15 My strength is dried up like a potsherd,
and my tongue sticks to the roof of my mouth;
you lay me [b] in the dust of death.

16 Dogs have surrounded me;
a band of evil men has encircled me,
they have pierced [c] my hands and my feet.

17 I can count all my bones;
people stare and gloat over me.

18 They divide my garments among them
and cast lots for my clothing.

Yeah man.. right to the heart of the matter.

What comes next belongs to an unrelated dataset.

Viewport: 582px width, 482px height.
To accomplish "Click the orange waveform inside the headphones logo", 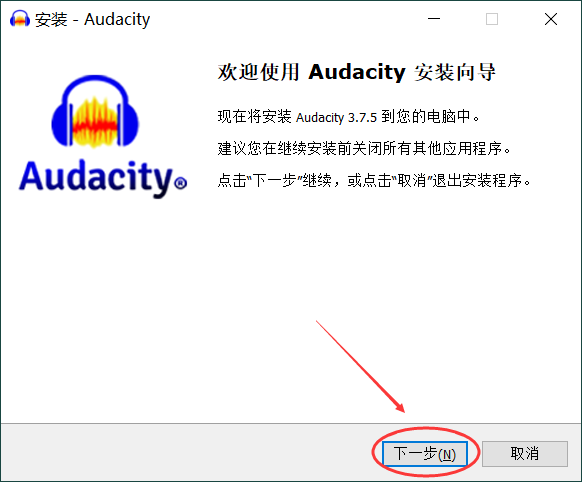I will 95,122.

All this psalm-talk has me thinking.. I have a book-present for you. I picked it up while on retreat at the Abbey of the Genesee about 8 years ago... I'll bring it to the Temple on Sunday.

Apr 22, 2009
Larry Piper said...
Only one of those three showed up during Lent, Ps. 88 on April 3. The other two showed up in my pre-Lenten tests, Ps. 22 on Feb 19 and Ps. 69 on Feb 21.
 
We sang an anthem based on Ps. 22 one week. I think a lot of folks were freaked out. But I'm with you. The first time I read one of these dismal ones I thought, "whoa, here's a dude who knows depression first hand".
 
I like this verse from Ps. 69:
"13 They who sit at the gate gossip about me; drunkards make me the butt of their songs."
I dunno, it you think about it, you are providing those drunkards a real service by giving them song topics.
 
On another topic, it's amazing how excited everyone is about going to the temple. We have 30 folks on the list now. Should be interesting. Maybe the kids will start to incorporate the Noble Eightfold Path into their statements of faith. It could happen, we're not exactly orthodox.
Sep 17, 2009
larry p said...
I can't believe you got all the damn carrots pointing in the wrong direction! WTF?

Yo, anyone who reads this. The author clearly meant '>' when he wrote '<'. Some folks are just directionally challenged. Cut him some slack.